-------- SUPPLIED DATA --------
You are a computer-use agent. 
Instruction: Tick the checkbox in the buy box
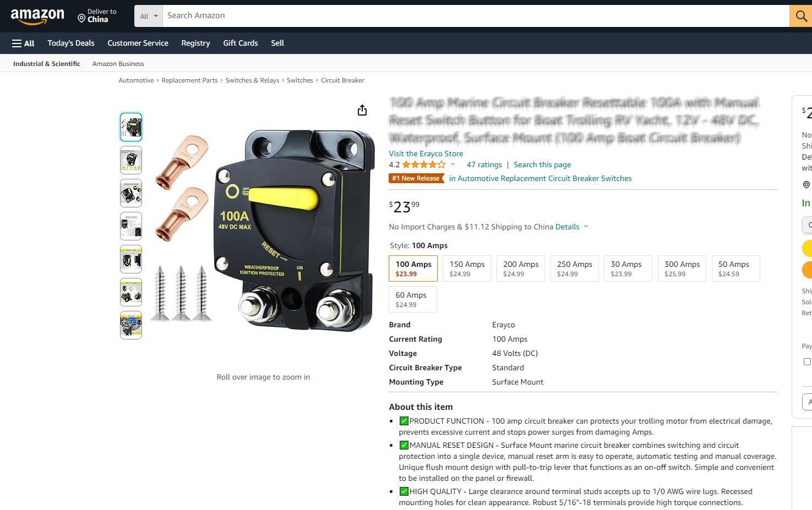[807, 361]
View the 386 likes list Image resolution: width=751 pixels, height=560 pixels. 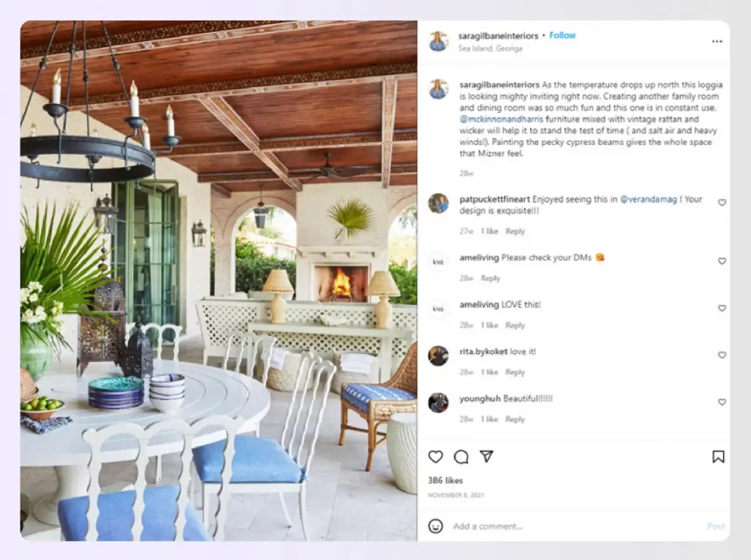(445, 480)
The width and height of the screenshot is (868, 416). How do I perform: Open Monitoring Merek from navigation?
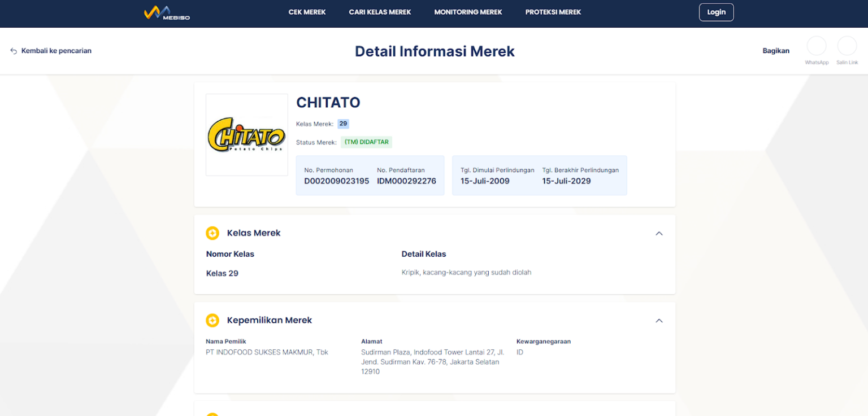pos(468,12)
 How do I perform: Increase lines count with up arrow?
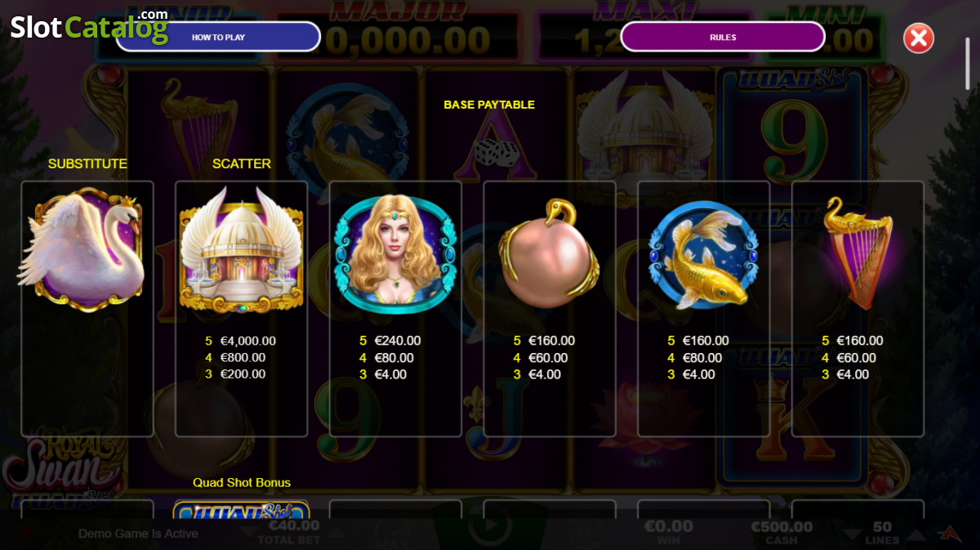[x=916, y=534]
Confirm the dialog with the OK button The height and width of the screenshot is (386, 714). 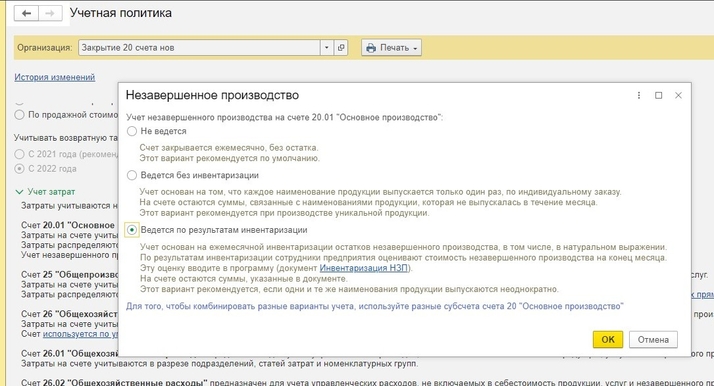pyautogui.click(x=608, y=340)
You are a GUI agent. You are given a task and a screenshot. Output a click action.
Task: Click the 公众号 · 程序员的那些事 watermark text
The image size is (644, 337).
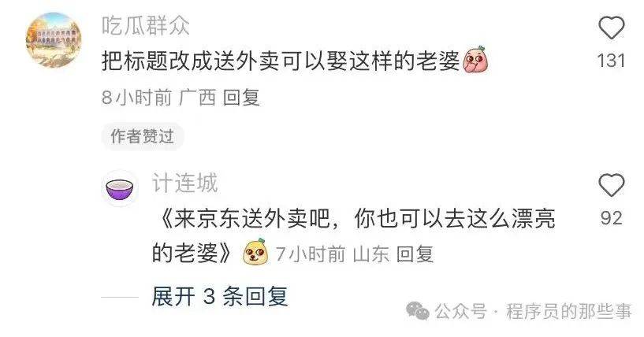point(533,311)
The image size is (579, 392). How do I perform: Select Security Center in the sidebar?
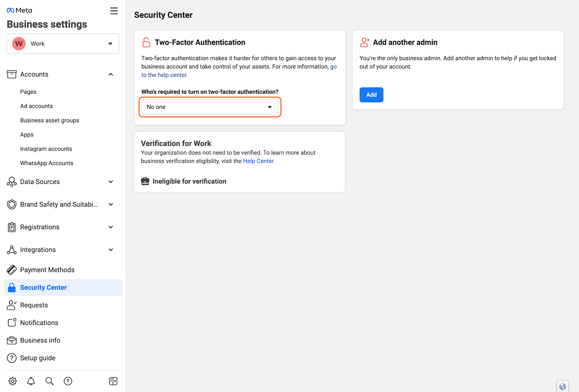pyautogui.click(x=63, y=287)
--------
#### EXERCISE DETAILS:
Tally the lines of the entries that include the word "agent" and give only the total.

#### EXERCISE ANSWER:
2